-- Record set follows --
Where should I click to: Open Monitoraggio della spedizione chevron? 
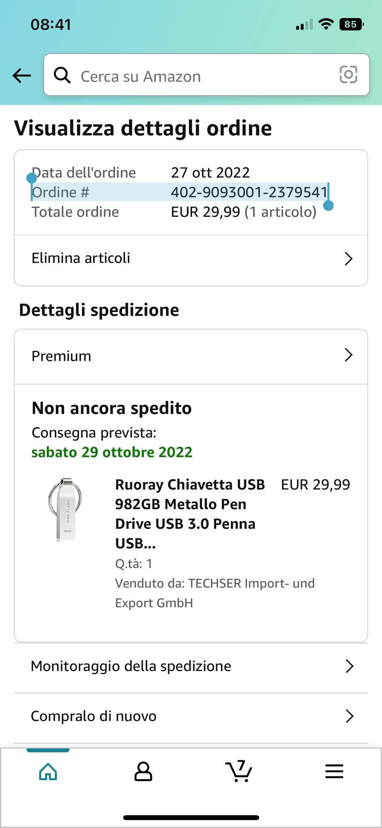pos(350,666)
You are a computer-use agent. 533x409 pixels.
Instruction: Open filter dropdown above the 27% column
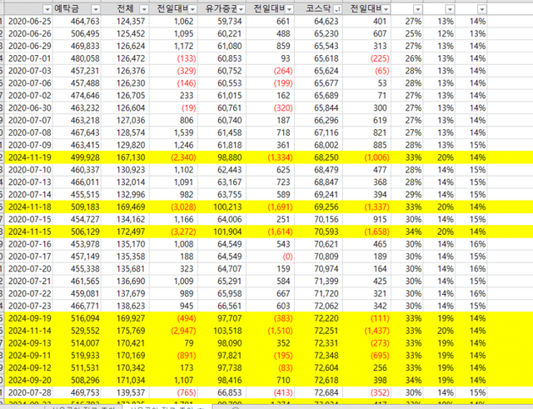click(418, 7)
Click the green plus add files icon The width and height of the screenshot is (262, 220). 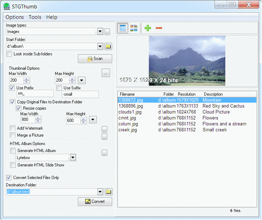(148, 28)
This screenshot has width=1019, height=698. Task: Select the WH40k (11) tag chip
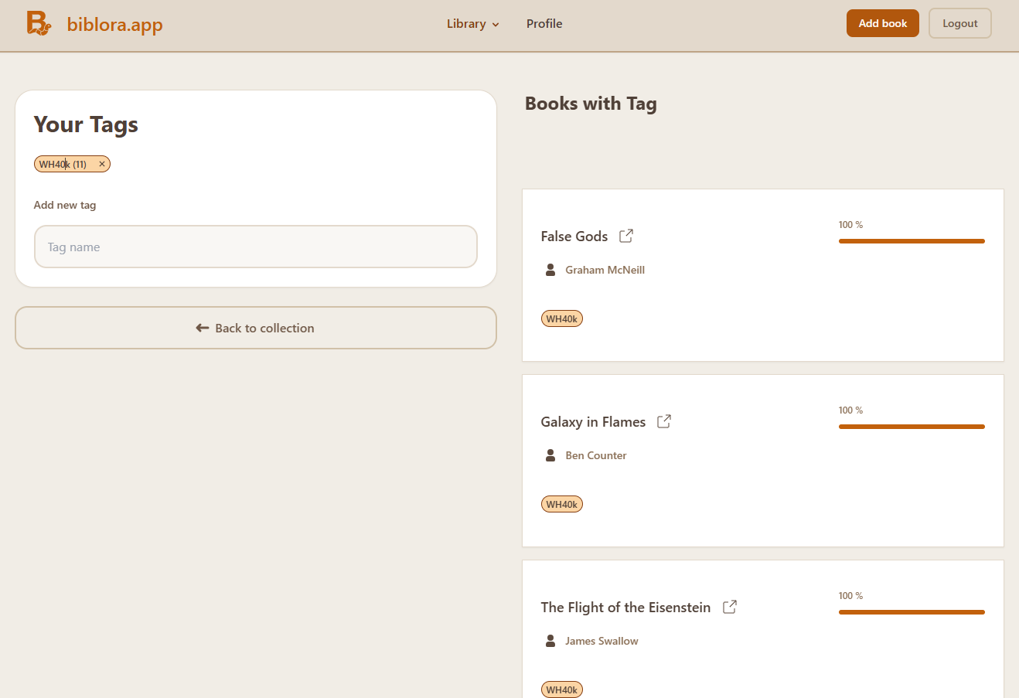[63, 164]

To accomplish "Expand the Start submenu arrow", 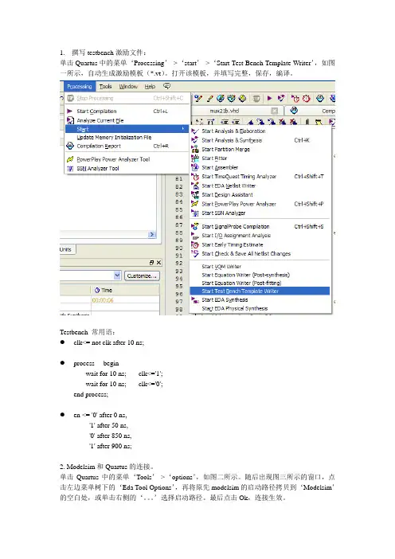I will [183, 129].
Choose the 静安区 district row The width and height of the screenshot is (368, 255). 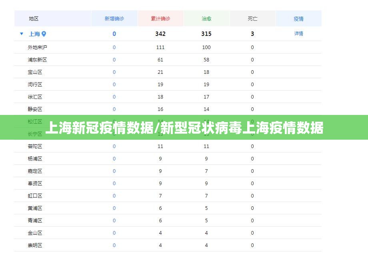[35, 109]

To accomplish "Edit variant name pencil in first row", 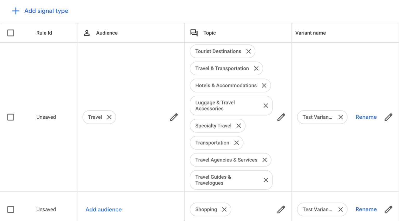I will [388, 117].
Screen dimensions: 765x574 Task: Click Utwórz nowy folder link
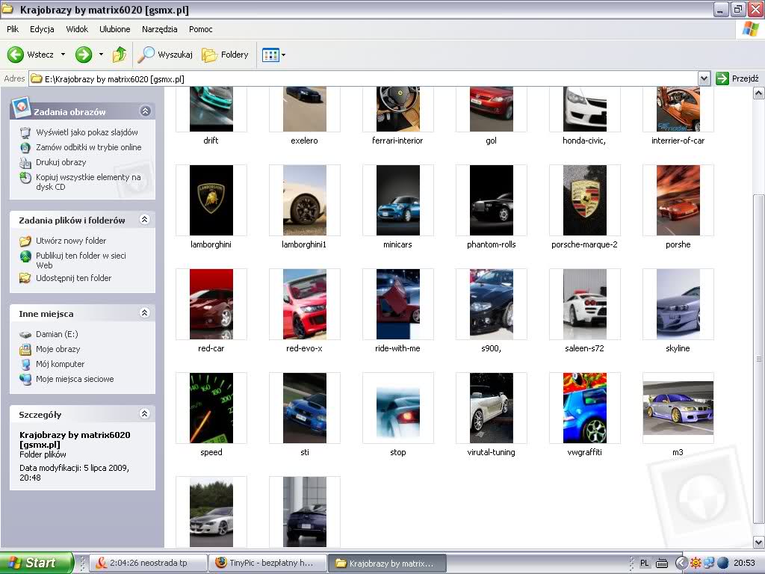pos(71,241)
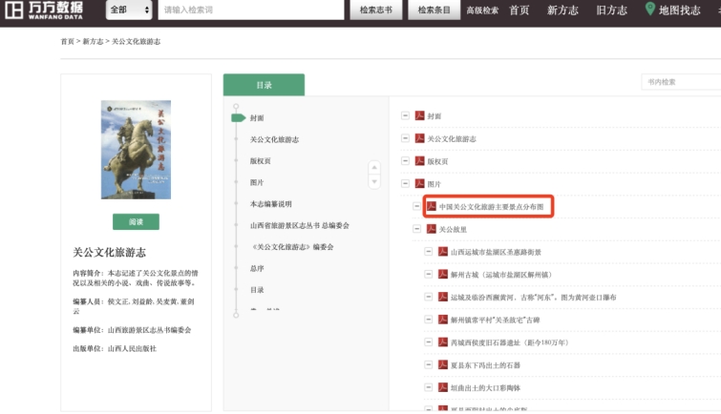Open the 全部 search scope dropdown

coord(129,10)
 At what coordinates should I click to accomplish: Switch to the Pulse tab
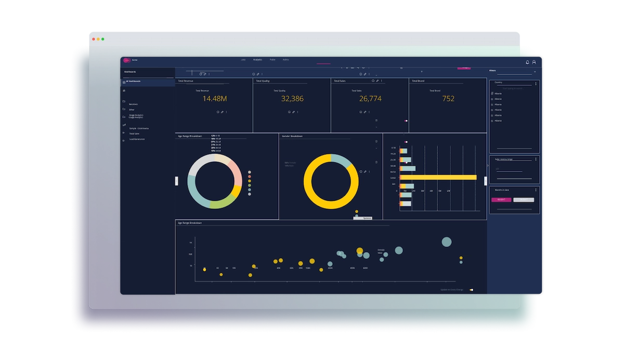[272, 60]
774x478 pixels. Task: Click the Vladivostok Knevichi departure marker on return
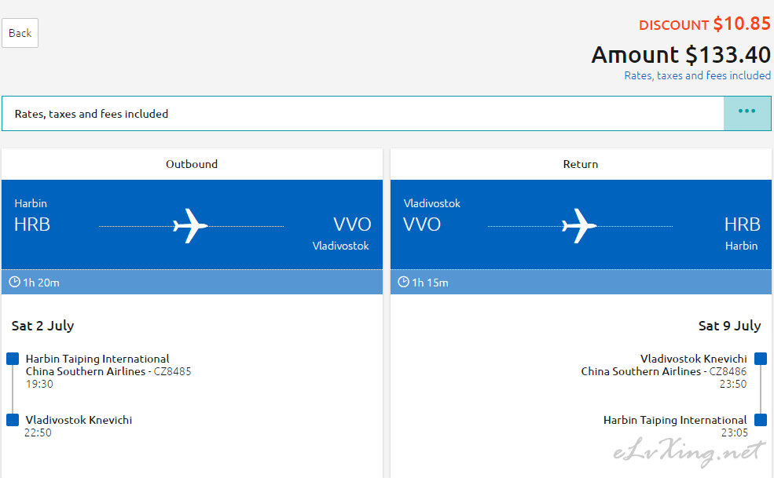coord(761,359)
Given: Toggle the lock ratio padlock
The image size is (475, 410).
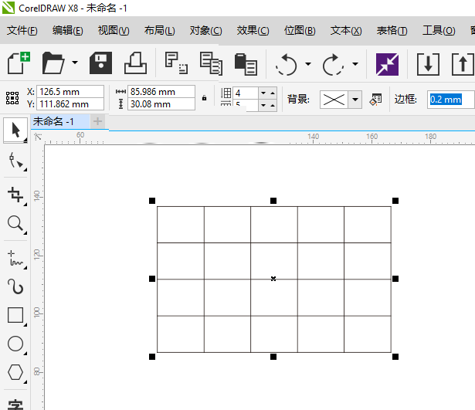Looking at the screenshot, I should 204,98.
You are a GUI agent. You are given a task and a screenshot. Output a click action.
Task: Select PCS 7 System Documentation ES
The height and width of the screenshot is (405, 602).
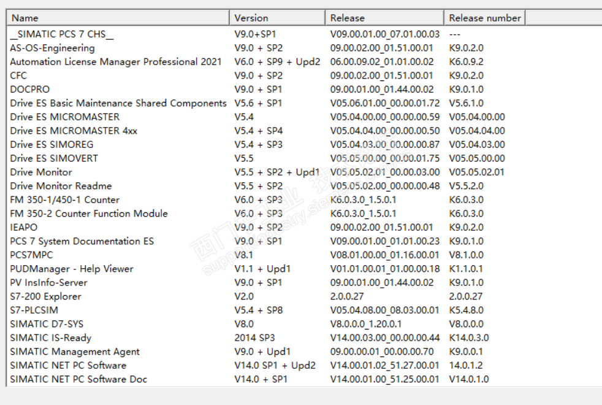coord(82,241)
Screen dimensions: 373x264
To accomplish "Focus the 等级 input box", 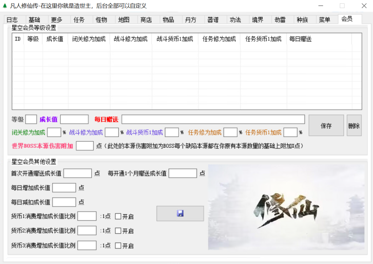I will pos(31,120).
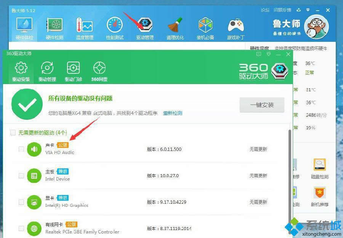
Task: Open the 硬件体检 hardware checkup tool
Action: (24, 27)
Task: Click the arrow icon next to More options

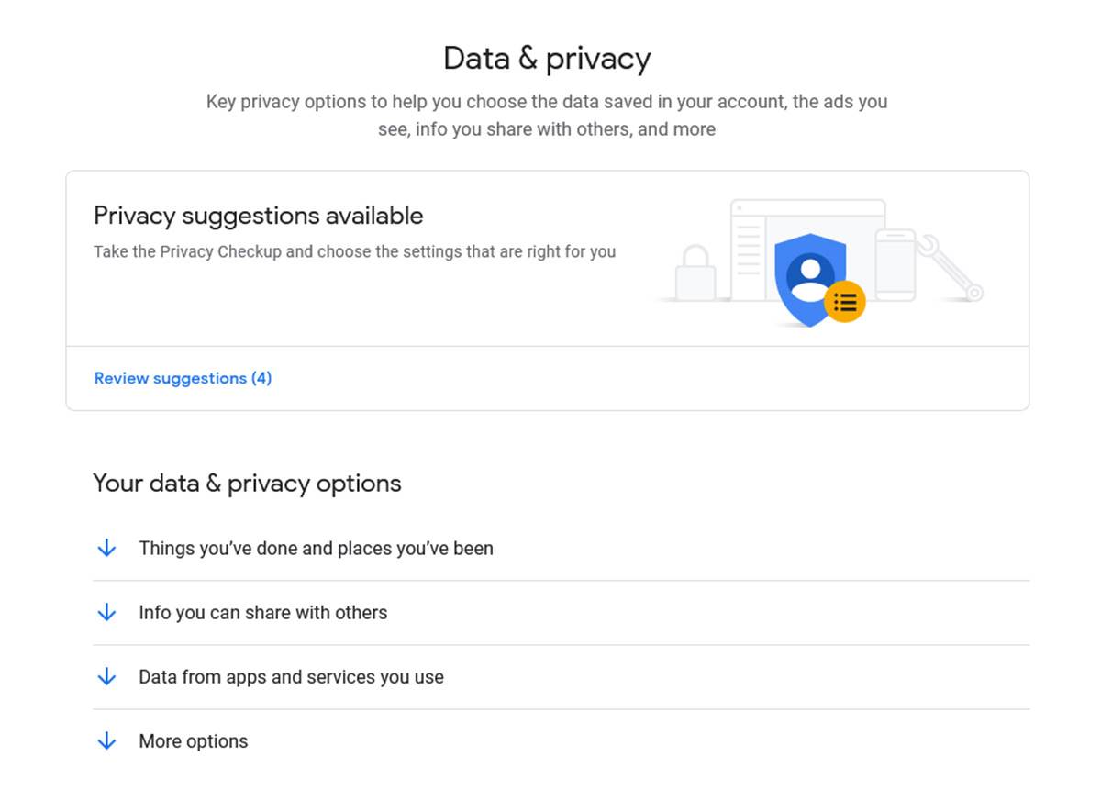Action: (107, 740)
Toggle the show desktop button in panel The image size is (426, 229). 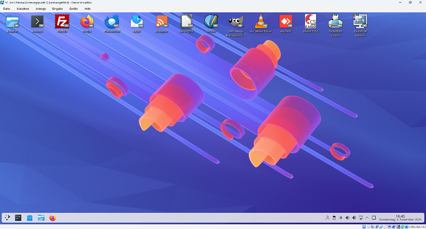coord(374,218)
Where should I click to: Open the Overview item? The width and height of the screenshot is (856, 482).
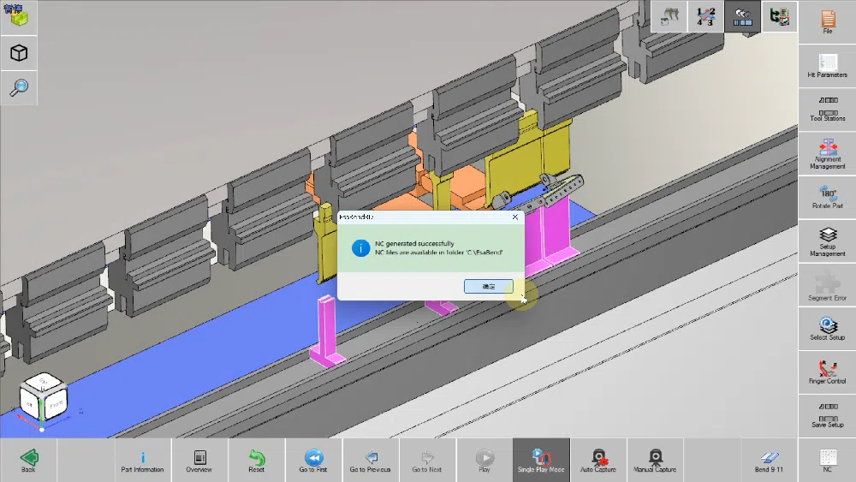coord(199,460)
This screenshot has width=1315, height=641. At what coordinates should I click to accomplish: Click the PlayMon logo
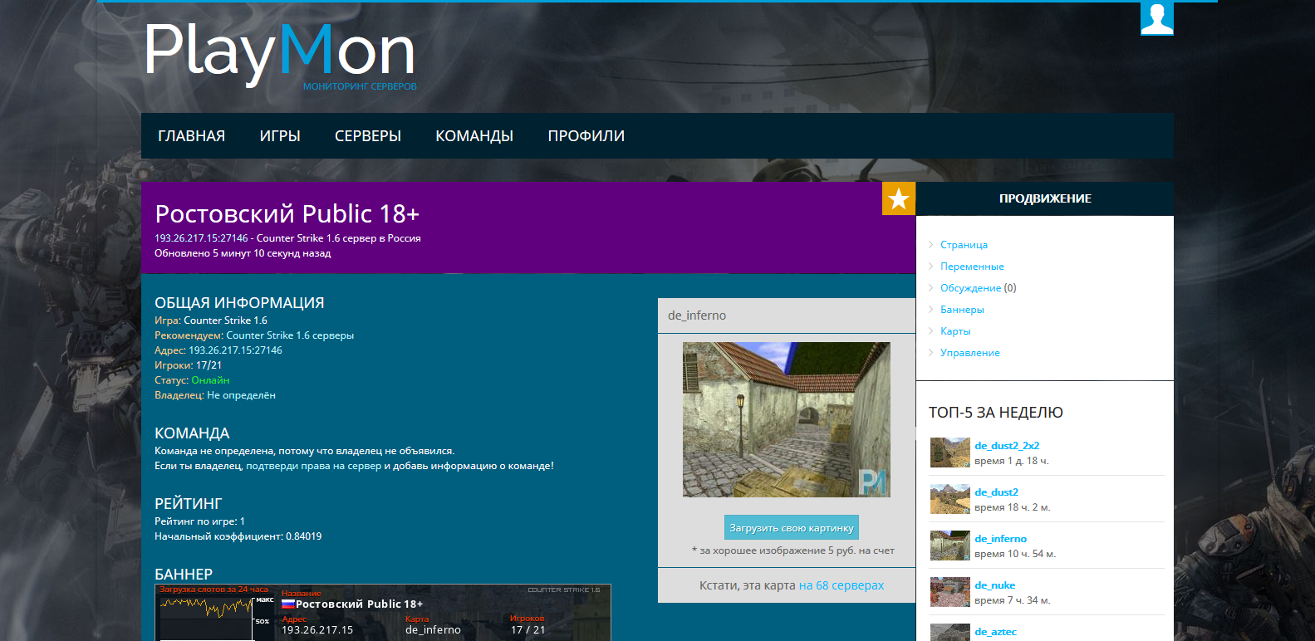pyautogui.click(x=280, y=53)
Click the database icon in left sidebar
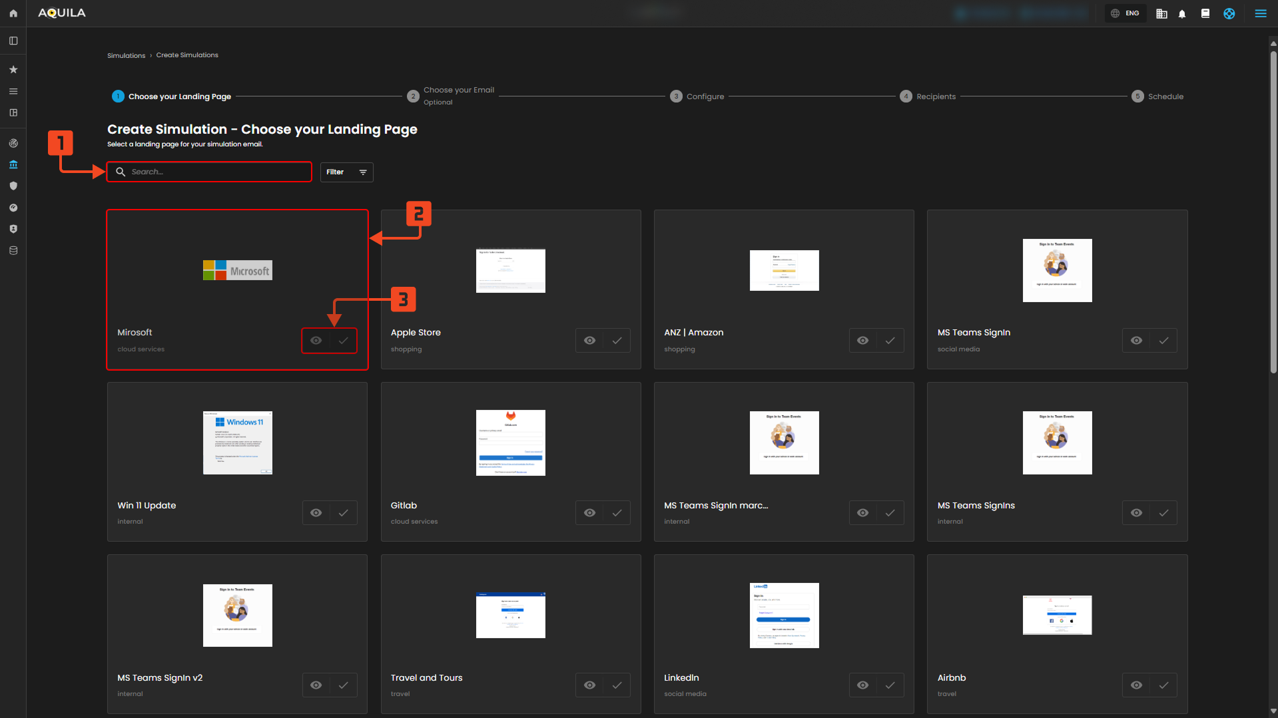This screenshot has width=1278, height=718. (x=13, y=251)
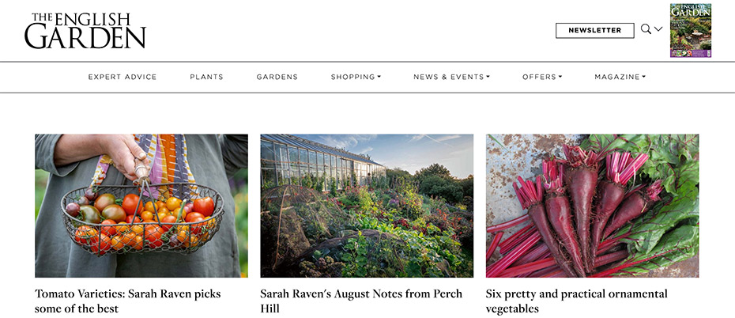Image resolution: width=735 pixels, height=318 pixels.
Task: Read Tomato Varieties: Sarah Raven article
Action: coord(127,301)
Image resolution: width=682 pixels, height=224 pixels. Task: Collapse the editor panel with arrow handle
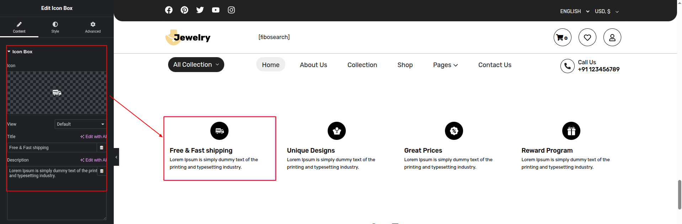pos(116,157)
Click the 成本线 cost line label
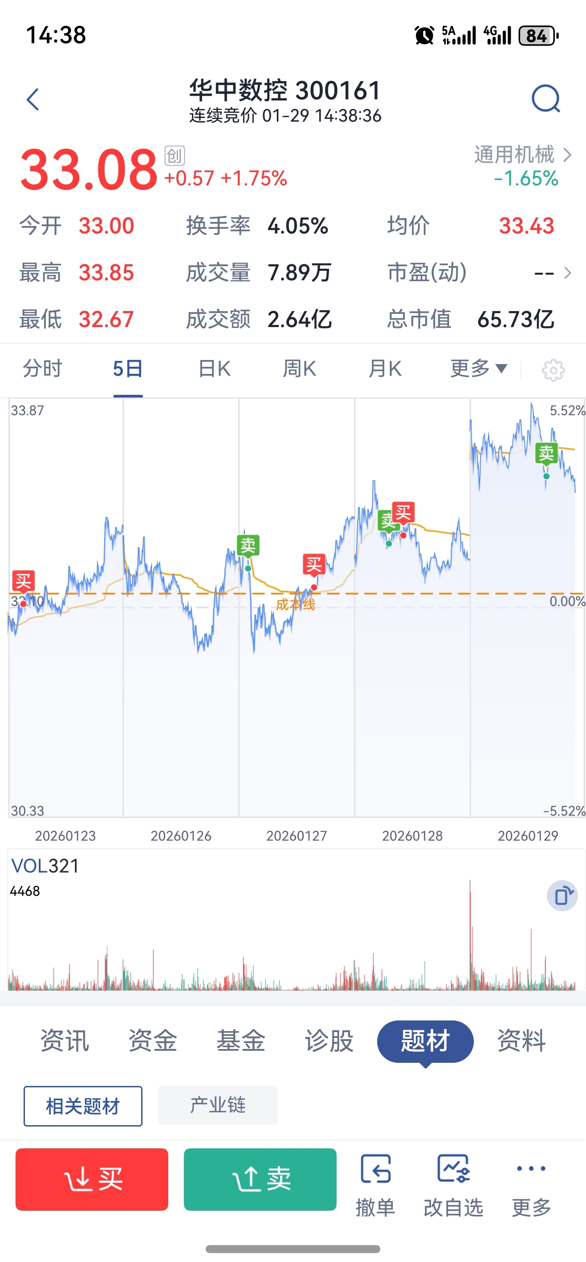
-- Record set concluded --
# Task description
Each line from the one containing "Image resolution: width=682" through the end of the listing is to be set down exactly, with all pictures left out.

# Response to the task
Image resolution: width=682 pixels, height=224 pixels. Task: Collapse the editor panel with arrow handle
pos(116,157)
Click the 成本线 cost line label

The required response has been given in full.